文档首页/ 魔坊(ModelArts)模型训推平台/ API参考/ 应用示例/ 基于自定义镜像创建Tensorboard训练作业场景
更新时间:2026-05-07 GMT+08:00
分享

基于自定义镜像创建Tensorboard训练作业场景

本节通过调用一系列API,以训练模型为例介绍ModelArts API的使用流程。

概述

使用PyTorch框架创建训练作业的流程如下:

  1. 调用认证鉴权接口获取用户Token,在后续的请求中需要将Token放到请求消息头中作为认证。
  2. 调用创建训练作业接口使用刚创建的算法返回的uuid创建一个训练作业,记录训练作业id。
  3. 调用查询训练作业详情接口使用刚创建的训练作业返回的id查询训练作业状态和Tensorboard地址。
  4. 打开Tensorboard Endpoint查看可视化指标数据。
  5. 当训练作业使用完成或不再需要时,调用删除训练作业接口删除训练作业。

前提条件

  • 已准备好Tensorboard日志保存目录,例如OBS并行文件系统的“obs://cnnorth4-job-pfs/summary”目录下

操作步骤

  1. 调用认证鉴权接口获取用户的Token。
    1. 请求消息体:

      URI格式:POST https://{iam_endpoint}/v3/auth/tokens

      请求消息头:Content-Type →application/json

      请求Body:
      {
        "auth": {
          "identity": {
            "methods": ["password"],
            "password": {
              "user": {
                "name": "user_name", 
                "password": "user_password",
                "domain": {
                  "name": "domain_name"  
                }
              }
            }
          },
          "scope": {
            "project": {
              "name": "cn-north-1"  
            }
          }
        }
      }
      其中,加粗的斜体字段需要根据实际值填写:
      • iam_endpoint为IAM的终端节点。
      • user_name为IAM用户名。
      • user_password为用户登录密码。
      • domain_name为用户所属的账号名。
      • cn-north-1为项目名,代表服务的部署区域。

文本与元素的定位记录
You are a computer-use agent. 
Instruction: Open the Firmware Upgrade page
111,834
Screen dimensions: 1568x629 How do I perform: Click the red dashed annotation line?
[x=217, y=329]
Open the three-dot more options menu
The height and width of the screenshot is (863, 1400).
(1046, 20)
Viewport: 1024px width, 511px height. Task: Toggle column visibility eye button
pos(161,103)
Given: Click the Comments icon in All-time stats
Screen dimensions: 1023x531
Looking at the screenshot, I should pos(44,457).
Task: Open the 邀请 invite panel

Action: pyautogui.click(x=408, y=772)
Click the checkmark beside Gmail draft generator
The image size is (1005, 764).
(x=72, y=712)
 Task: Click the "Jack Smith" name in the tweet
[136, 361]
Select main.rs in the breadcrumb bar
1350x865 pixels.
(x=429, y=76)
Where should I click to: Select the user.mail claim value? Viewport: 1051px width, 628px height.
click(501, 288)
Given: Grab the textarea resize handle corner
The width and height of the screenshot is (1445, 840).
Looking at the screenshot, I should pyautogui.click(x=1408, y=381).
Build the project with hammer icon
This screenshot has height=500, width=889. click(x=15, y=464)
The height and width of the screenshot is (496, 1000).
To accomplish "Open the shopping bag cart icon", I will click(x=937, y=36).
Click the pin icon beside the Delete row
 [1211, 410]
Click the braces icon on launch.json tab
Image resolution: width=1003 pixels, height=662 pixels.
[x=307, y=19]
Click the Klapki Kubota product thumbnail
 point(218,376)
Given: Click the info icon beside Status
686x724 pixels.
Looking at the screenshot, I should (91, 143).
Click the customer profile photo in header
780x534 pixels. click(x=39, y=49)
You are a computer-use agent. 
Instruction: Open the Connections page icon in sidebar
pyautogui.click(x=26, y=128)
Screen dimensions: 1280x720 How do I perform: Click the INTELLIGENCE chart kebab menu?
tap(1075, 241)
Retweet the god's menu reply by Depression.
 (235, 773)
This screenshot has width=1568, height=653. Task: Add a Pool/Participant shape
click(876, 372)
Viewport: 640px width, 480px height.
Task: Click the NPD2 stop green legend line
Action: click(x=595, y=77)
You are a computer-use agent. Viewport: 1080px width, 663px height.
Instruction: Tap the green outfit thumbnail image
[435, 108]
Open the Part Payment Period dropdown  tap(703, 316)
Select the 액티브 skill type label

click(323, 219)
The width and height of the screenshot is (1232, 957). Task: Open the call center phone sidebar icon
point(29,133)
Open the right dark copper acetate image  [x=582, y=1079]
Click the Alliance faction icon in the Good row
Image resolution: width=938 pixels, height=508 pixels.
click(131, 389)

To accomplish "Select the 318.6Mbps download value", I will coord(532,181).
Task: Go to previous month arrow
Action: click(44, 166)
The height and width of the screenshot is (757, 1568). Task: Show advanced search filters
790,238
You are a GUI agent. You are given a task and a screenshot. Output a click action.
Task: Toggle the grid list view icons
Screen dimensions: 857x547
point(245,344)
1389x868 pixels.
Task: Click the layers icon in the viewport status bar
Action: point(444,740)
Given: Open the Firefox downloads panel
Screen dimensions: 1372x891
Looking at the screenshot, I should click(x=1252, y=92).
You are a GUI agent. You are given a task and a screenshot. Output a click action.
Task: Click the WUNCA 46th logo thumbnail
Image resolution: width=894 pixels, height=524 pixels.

任务说明
• A. 请根据 ModelArts 文档回答以下问题:
(i) 调用创建训练作业接口创建训练作业后,需要记录什么?
(ii) 前提条件中举例的 Tensorboard 日志保存目录是什么?
(iii) 获取 Token 的请求消息头中,Content-Type 的值是什么?
• B. 将数据行排成编号列表:从数据行的第一行开始,一直到包含“click(501, 288)”的那一行为止,首尾两行都包括在内,空行略去。
这些数据行与 ModelArts 文档的内容毫无关联。

输出结果
• A.
(i) 训练作业id。
(ii) OBS并行文件系统的“obs://cnnorth4-job-pfs/summary”目录。
(iii) application/json。

• B.
1. You are a computer-use agent. 
2. Instruction: Open the Firmware Upgrade page
3. 111,834
4. Screen dimensions: 1568x629 How do I perform: Click the red dashed annotation line?
5. [x=217, y=329]
6. Open the three-dot more options menu
7. The height and width of the screenshot is (863, 1400).
8. (1046, 20)
9. Viewport: 1024px width, 511px height. Task: Toggle column visibility eye button
10. pos(161,103)
11. Given: Click the Comments icon in All-time stats
12. Screen dimensions: 1023x531
13. Looking at the screenshot, I should pos(44,457).
14. Task: Open the 邀请 invite panel
15. Action: pyautogui.click(x=408, y=772)
16. Click the checkmark beside Gmail draft generator
17. The image size is (1005, 764).
18. (x=72, y=712)
19.  Task: Click the "Jack Smith" name in the tweet
20. [136, 361]
21. Select main.rs in the breadcrumb bar
22. 1350x865 pixels.
23. (x=429, y=76)
24. Where should I click to: Select the user.mail claim value? Viewport: 1051px width, 628px height.
25. click(501, 288)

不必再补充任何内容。